GaLore sidesteps this by:
- Allowing the projection subspace to change every $T$ steps
- Accumulating updates across different subspaces over training
- The effective weight update after $K$ subspace changes spans a space of rank up to $K \cdot r$, eventually covering the full rank
Empirically, GaLore matches full-rank pre-training perplexity on LLaMA architectures (60M to 7B parameters), while LoRA applied at initialization (without a pre-trained checkpoint) degrades significantly.
Performance Results
On LLaMA 7B pre-training (C4 dataset, 150K steps):
- Full-rank Adam (BF16): Requires 8x A100 80GB GPUs. Perplexity: baseline.
- GaLore (rank 1024): Single RTX 4090 24GB GPU. Perplexity: matches baseline within 0.2 points.
- Memory reduction: 65.5% optimizer state reduction. Total training memory drops from ~58GB to ~22GB per replica.
- Throughput: 89% of full-rank speed (SVD overhead is negligible with $T=200$).
On LLaMA 1B pre-training, GaLore with rank 512 matches full-rank training exactly while reducing peak memory from 24GB to 10GB.
Combining with Quantization: Q-GaLore
GaLore composes naturally with 8-bit optimizer quantization. By quantizing the already-compact optimizer states to INT8:
$$\text{Memory} = mn_{\text{weights}} + \frac{r \cdot \min(m,n)}{4}_{\text{INT8 states}}$$
This pushes LLaMA 7B pre-training to under 16GB, within reach of a single RTX 4060 Ti.
The Subspace Update Schedule
The projection refresh interval $T$ controls a trade-off:
- Small $T$ (frequent updates): Better subspace tracking, higher SVD cost
- Large $T$ (infrequent updates): Lower overhead, risk of stale projections
The authors find $T = 200$ is robust across model sizes. The gradient subspace rotates slowly enough that 200-step intervals capture >95% of the gradient energy within the projected subspace. They also introduce a cosine-schedule variant where $T$ increases over training (the subspace stabilizes as the model converges).
Implications for the Training Stack
GaLore represents a shift in how we think about optimizer memory. Traditional approaches attack the problem from the weight side (quantization, mixed precision) or the optimizer side (Adafactor, 8-bit Adam). GaLore attacks the geometry of the gradient itself, orthogonal to both strategies.

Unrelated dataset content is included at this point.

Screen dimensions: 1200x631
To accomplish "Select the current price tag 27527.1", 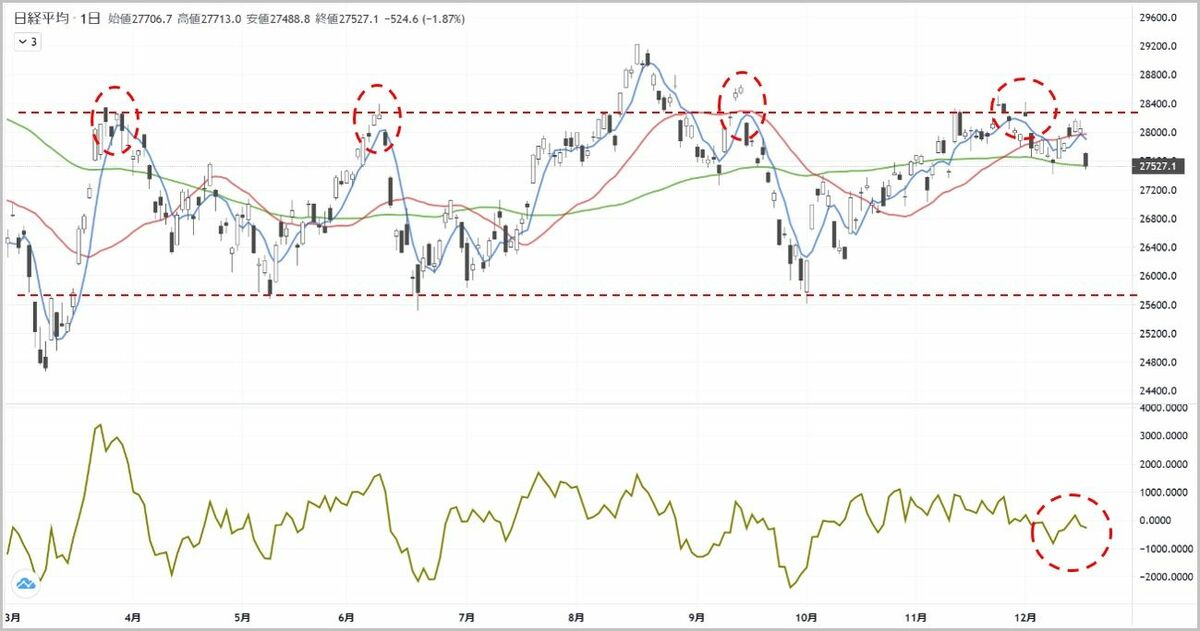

For practitioners, the key takeaway: if you are pre-training or doing full fine-tuning of models in the 1B-13B range, GaLore lets you do it on hardware that previously required LoRA approximations. You get full-rank training quality without full-rank memory costs, at minimal speed overhead.
The technique has been integrated into the Hugging Face galore_torch package and works as a drop-in optimizer replacement, requiring only the rank and update frequency as hyperparameters.